Seit Tagen dauern nun die schweren Unruhen in Istanbul an. Nun hat sich US-Außenminister John Kerry eingeschaltet und die türkische Regierung wegen des vehementen Einsatzes der Polizeikräfte stark kritisiert. Doch der türkische Außenminister Ahmet Davutoglu will die Anschuldigungen nicht auf seinem Land sitzen lassen.

John Kerry versicherte am Montag, dass er sich zwar nicht in die Angelegenheiten der Türkei einmischen wolle, aber er wolle sicher gehen, dass "die allgemeingültigen Prinzipien und Werte der demokratischen Praxis" gewahrt bleiben. Deswegen forderte der US-Politiker sowohl die Demonstranten als auch die Polizei auf, gewaltsame Provokationen zu unterlassen. Kerry und sein türkischer Amtskollege führten daraufhin ein Telefongespräch, bei dem Davutoglu sagte, dass die Türkei "keine Demokratie zweiter Klasse" sei, wie SPIEGEL ONLINE berichtet. Er halte die Proteste nach Angaben eines Mitarbeites des türkischen Außenministeriums nicht für ungewöhnlich. Der türkische Außenminister verglich die Unruhen in Istanbul mit der in 2011 in den USA entstandenen kapitalismuskritischen Bewegung Occupy Wall Street.

Auch die Bundesregierung forderte von der türkischen Regierung, dass mit den Demonstranten nicht gewaltsam, sondern angemessen umgegangen werden solle. Die Menschenrechte müssten gewahrt bleiben, wenn sich die Türkei modernisieren wolle. Das ginge nicht nur über wirtschaftlichen Aufschwung, sagte ein Sprecher des Auswärtigen Amtes.

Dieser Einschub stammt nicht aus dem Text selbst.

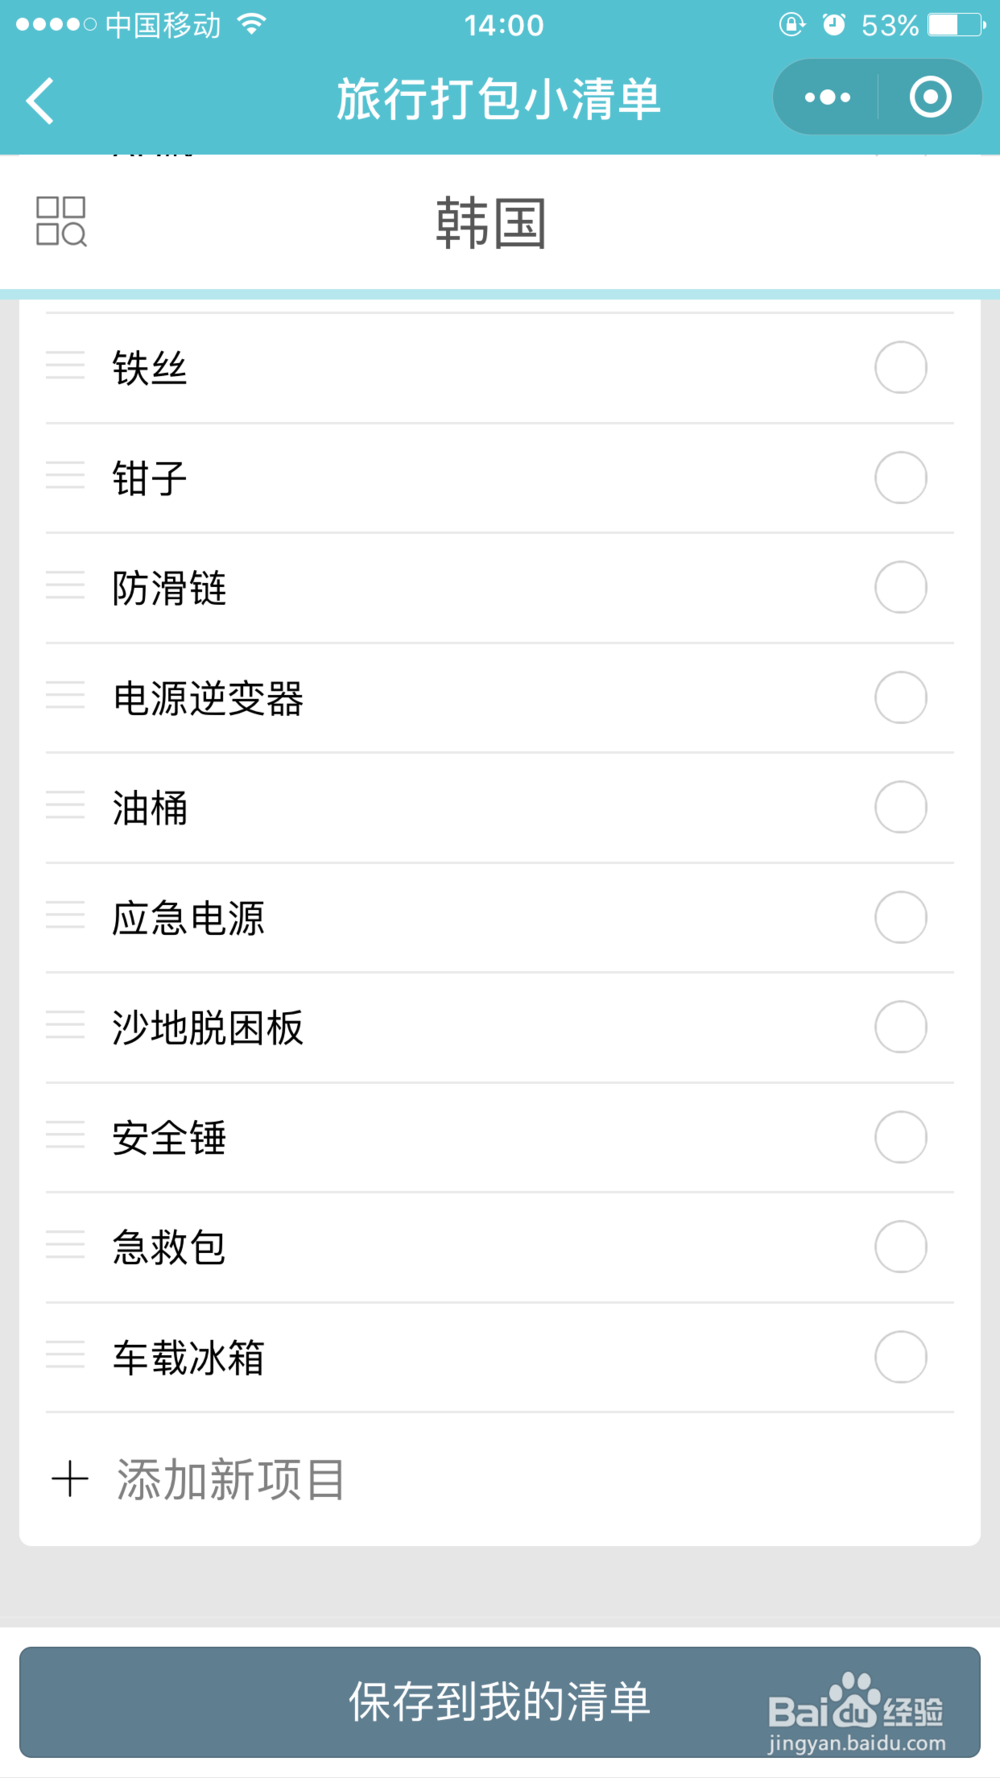
Task: Tap the 安全锤 list entry
Action: [170, 1138]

Derweil überreichte die Protestbewegung einen Forderungskatalog an Regierungsvize Bülent Arinc. Darunter fällt der Verzicht auf Tränengas und der Rücktritt des Polizeichefs. Außerdem solle das Bauprojekt, durch dass der Protest entbrannt wurde, gestoppt werden und alle festgenommenen Demonstranten sollen sofort wieder freigelassen werden. Ministerpräsident Recep Tayyip Erdogan kehrt erst am Donnerstag von einer Auslandsreise zurück. Die Protestler wollen ihr weiteres Vorgehen von der Antwort des Regierungschefs abhängig machen. Eine Verbesserung der Situation ist allerdings nicht in Sicht, denn die Polizei geht auch weiterhin sehr hart gegen die Demonstranten vor.